=== DATA IN THIS EXERCISE ===

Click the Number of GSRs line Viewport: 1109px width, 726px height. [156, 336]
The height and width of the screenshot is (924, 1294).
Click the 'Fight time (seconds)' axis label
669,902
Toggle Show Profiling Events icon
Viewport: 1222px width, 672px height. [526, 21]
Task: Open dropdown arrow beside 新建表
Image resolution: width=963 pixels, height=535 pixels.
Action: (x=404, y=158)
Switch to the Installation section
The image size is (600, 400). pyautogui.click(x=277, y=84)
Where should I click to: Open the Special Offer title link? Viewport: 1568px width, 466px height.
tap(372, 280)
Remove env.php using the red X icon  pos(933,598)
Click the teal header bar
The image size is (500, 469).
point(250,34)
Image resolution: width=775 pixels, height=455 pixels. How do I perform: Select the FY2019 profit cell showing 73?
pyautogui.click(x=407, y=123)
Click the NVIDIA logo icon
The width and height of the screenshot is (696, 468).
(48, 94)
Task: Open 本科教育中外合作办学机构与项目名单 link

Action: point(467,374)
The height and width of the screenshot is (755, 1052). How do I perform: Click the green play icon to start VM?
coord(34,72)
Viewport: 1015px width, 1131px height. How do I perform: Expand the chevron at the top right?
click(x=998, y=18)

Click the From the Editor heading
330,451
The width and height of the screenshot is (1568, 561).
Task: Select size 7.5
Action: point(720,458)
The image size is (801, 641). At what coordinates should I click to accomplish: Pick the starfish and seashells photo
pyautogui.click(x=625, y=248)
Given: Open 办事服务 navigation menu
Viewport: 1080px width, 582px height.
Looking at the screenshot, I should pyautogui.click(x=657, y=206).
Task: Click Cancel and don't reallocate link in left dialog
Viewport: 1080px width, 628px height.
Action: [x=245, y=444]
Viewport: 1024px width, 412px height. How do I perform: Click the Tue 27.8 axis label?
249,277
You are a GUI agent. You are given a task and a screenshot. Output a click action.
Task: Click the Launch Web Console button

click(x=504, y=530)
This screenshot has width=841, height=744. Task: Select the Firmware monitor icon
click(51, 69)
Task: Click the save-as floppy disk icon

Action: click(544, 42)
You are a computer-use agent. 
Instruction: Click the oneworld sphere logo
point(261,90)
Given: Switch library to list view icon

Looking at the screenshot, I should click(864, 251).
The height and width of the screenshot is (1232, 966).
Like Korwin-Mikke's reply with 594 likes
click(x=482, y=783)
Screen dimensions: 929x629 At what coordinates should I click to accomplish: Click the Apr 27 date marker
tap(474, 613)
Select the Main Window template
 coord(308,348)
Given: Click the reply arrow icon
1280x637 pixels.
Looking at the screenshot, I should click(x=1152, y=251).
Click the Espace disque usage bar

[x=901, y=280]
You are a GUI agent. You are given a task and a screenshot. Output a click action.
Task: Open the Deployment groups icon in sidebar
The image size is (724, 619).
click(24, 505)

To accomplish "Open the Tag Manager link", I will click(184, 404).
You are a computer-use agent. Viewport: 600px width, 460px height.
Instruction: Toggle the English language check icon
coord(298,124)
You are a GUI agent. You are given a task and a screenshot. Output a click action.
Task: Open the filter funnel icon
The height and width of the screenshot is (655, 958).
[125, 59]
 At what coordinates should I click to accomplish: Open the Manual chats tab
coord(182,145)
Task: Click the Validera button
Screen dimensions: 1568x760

===

Word for word, give the whole listing again.

**RESPONSE:**
Click the Number of GSRs line Viewport: 1109px width, 726px height. [156, 336]
The height and width of the screenshot is (924, 1294).
Click the 'Fight time (seconds)' axis label
669,902
Toggle Show Profiling Events icon
Viewport: 1222px width, 672px height. [526, 21]
Task: Open dropdown arrow beside 新建表
Image resolution: width=963 pixels, height=535 pixels.
Action: (x=404, y=158)
Switch to the Installation section
The image size is (600, 400). pyautogui.click(x=277, y=84)
Where should I click to: Open the Special Offer title link? Viewport: 1568px width, 466px height.
tap(372, 280)
Remove env.php using the red X icon  pos(933,598)
Click the teal header bar
The image size is (500, 469).
point(250,34)
Image resolution: width=775 pixels, height=455 pixels. How do I perform: Select the FY2019 profit cell showing 73?
pyautogui.click(x=407, y=123)
Click the NVIDIA logo icon
The width and height of the screenshot is (696, 468).
(48, 94)
Task: Open 本科教育中外合作办学机构与项目名单 link

Action: point(467,374)
The height and width of the screenshot is (755, 1052). How do I perform: Click the green play icon to start VM?
coord(34,72)
Viewport: 1015px width, 1131px height. How do I perform: Expand the chevron at the top right?
click(x=998, y=18)

Click the From the Editor heading
330,451
The width and height of the screenshot is (1568, 561).
Task: Select size 7.5
Action: point(720,458)
The image size is (801, 641). At what coordinates should I click to accomplish: Pick the starfish and seashells photo
pyautogui.click(x=625, y=248)
Given: Open 办事服务 navigation menu
Viewport: 1080px width, 582px height.
Looking at the screenshot, I should pyautogui.click(x=657, y=206).
Task: Click Cancel and don't reallocate link in left dialog
Viewport: 1080px width, 628px height.
Action: [x=245, y=444]
Viewport: 1024px width, 412px height. How do I perform: Click the Tue 27.8 axis label?
249,277
You are a GUI agent. You are given a task and a screenshot. Output a click action.
Task: Click the Launch Web Console button

click(x=504, y=530)
This screenshot has width=841, height=744. Task: Select the Firmware monitor icon
click(51, 69)
Task: Click the save-as floppy disk icon

Action: click(544, 42)
You are a computer-use agent. 
Instruction: Click the oneworld sphere logo
point(261,90)
Given: Switch library to list view icon

Looking at the screenshot, I should click(864, 251).
The height and width of the screenshot is (1232, 966).
Like Korwin-Mikke's reply with 594 likes
click(x=482, y=783)
Screen dimensions: 929x629 At what coordinates should I click to accomplish: Click the Apr 27 date marker
tap(474, 613)
Select the Main Window template
 coord(308,348)
Given: Click the reply arrow icon
1280x637 pixels.
Looking at the screenshot, I should click(x=1152, y=251).
Click the Espace disque usage bar

[x=901, y=280]
You are a GUI agent. You are given a task and a screenshot. Output a click action.
Task: Open the Deployment groups icon in sidebar
The image size is (724, 619).
click(24, 505)

To accomplish "Open the Tag Manager link", I will click(184, 404).
You are a computer-use agent. Viewport: 600px width, 460px height.
Instruction: Toggle the English language check icon
coord(298,124)
You are a GUI agent. You are given a task and a screenshot. Output a click action.
Task: Open the filter funnel icon
The height and width of the screenshot is (655, 958).
[125, 59]
 At what coordinates should I click to accomplish: Open the Manual chats tab
coord(182,145)
Task: Click the Validera button
Screen dimensions: 1568x760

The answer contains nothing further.